• **提供テキスト**:
----
奥武蔵、西吾野-子ノ権現-竹寺-小殿(2007.1.27)

☆期日/山行形式:
2007.1.27  単独、日帰り

☆地形図(2万5千分1): 正丸峠(東京13号-1)、原市場(東京13号-2)

☆まえがき
    外秩父は年末の官ノ倉山・臼入山と年初の笹山・笠山とで主要な尾根ルートが一段落した形となった。
あらためて奥武蔵に方向を転換し、少し歩き込んでみることにした。
こちらの双子山から子ノ権現までの尾根伝いは、昨年の冬から春にかけてやっている。
今回は子ノ権現(640)以南の尾根筋に線を引こうと、豆口峠(570)-竹寺(480)-仁田山峠(400)-天神峠(355)と尾根・峠をつなぎ、上赤工(アカダクミ)の原市場中(160)前に下山する計画を立てた。
権現南方尾根から奥多摩方面を望む。    (クリックで拡大)

  予想天気図を睨んで見当をつけた好天日の狙いが的中。  これが厳冬期か、というほどの穏やかな陽気に恵まれた。
暖かな南風なのにほとんど雲が出ず、早春の山を歩いているような気分になった。
かつての神仏混交の古式をそのまま、山中にとどめている竹寺の風情が気に入り、あちこち見回って長居をしているうちに気持ちが緩んで戦意が低下、そのまま小殿に下山して、呆気なく終わってしまった。

いささか、燃焼不良の感が残る山行となったが厳冬期にのんびり山が歩けたことをよしとすべきか?


☆行動記録とルートの状況
<タイム記録>
宮崎台[7:15]=渋谷=池袋[8:06]=[9:22]西吾野駅(9:25)-登山口(9:40/45)-車道(10:40)-子ノ権現(10:50/11:00)-豆口峠(11:40/35)-竹寺鐘撞堂(12:00/12:10)-竹寺(12:15/35)-(13:10)小殿バス停[13:14]=[13:59]東飯能駅[14:08]=八王子=長津田=宮前平


◆ 秩父盆地の南東コーナにある北端の双子山あたりを除けば奥武蔵は交通の便が良く、どこで下山しても帰り道に困らない。
厳冬期の朝の冷え込みを避けるため、ユックリ家を出た。

  週末に池袋から寄居まで直通で運行される西部線の特急電車に乗った。
ザックを持った乗客が多かった。

  新聞を読んだり、握り飯を食べたり、寝足しをしたりしながらアプローチして西吾野で下車。
----
• **利用可能なデータ**:
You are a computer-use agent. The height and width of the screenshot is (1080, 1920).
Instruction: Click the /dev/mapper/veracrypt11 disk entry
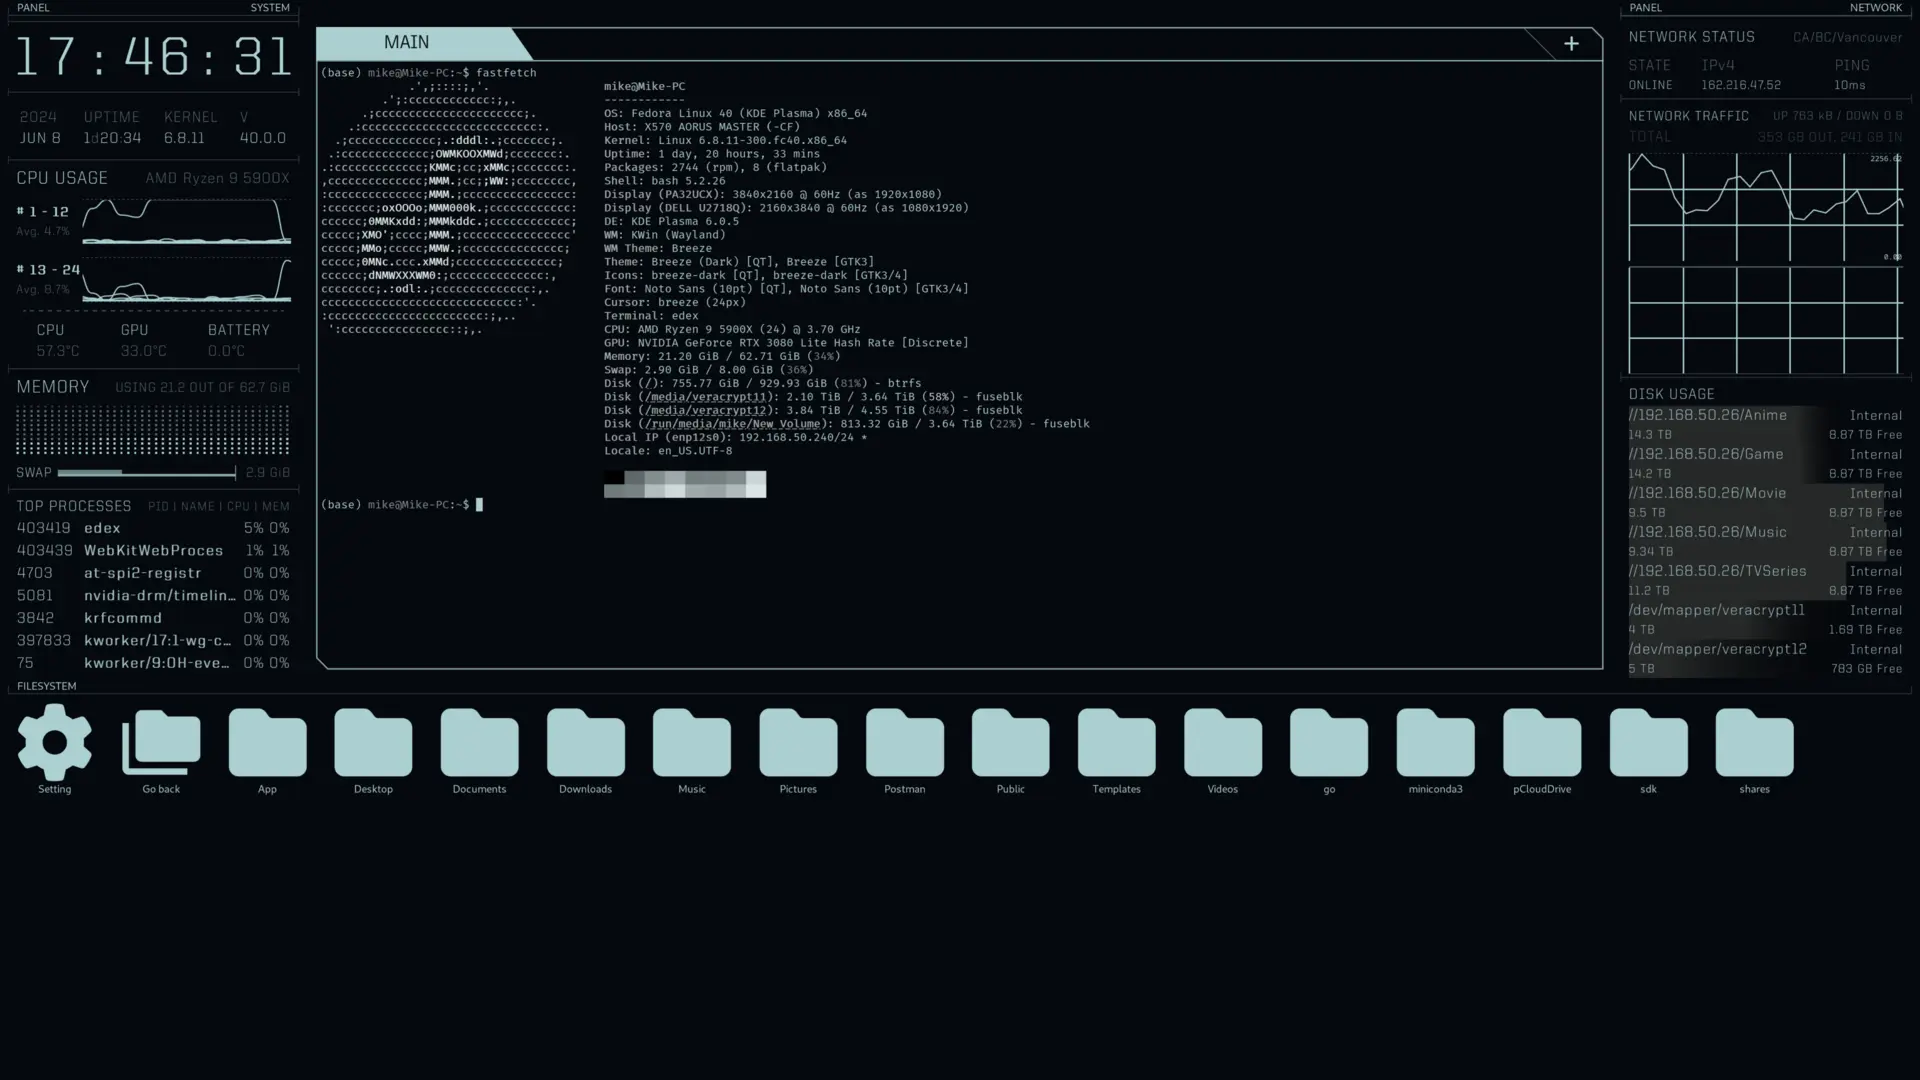click(x=1716, y=610)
----
• **目標 1**: この山行記録で使われた2万5千分1地形図は、どの図幅ですか。
• **目標 2**: 上の山行記録のうち、「こちらの双子山から子ノ権現までの尾根伝いは、昨年の冬から春にかけてやっている。」から「殿に下山して、呆気なく終わってしまった。」までを、両端の語句も含めて書き写してください。

• **回答 1**: 正丸峠(東京13号-1)と原市場(東京13号-2)です。

• **回答 2**:
こちらの双子山から子ノ権現までの尾根伝いは、昨年の冬から春にかけてやっている。
今回は子ノ権現(640)以南の尾根筋に線を引こうと、豆口峠(570)-竹寺(480)-仁田山峠(400)-天神峠(355)と尾根・峠をつなぎ、上赤工(アカダクミ)の原市場中(160)前に下山する計画を立てた。
権現南方尾根から奥多摩方面を望む。    (クリックで拡大)

  予想天気図を睨んで見当をつけた好天日の狙いが的中。  これが厳冬期か、というほどの穏やかな陽気に恵まれた。
暖かな南風なのにほとんど雲が出ず、早春の山を歩いているような気分になった。
かつての神仏混交の古式をそのまま、山中にとどめている竹寺の風情が気に入り、あちこち見回って長居をしているうちに気持ちが緩んで戦意が低下、そのまま小殿に下山して、呆気なく終わってしまった。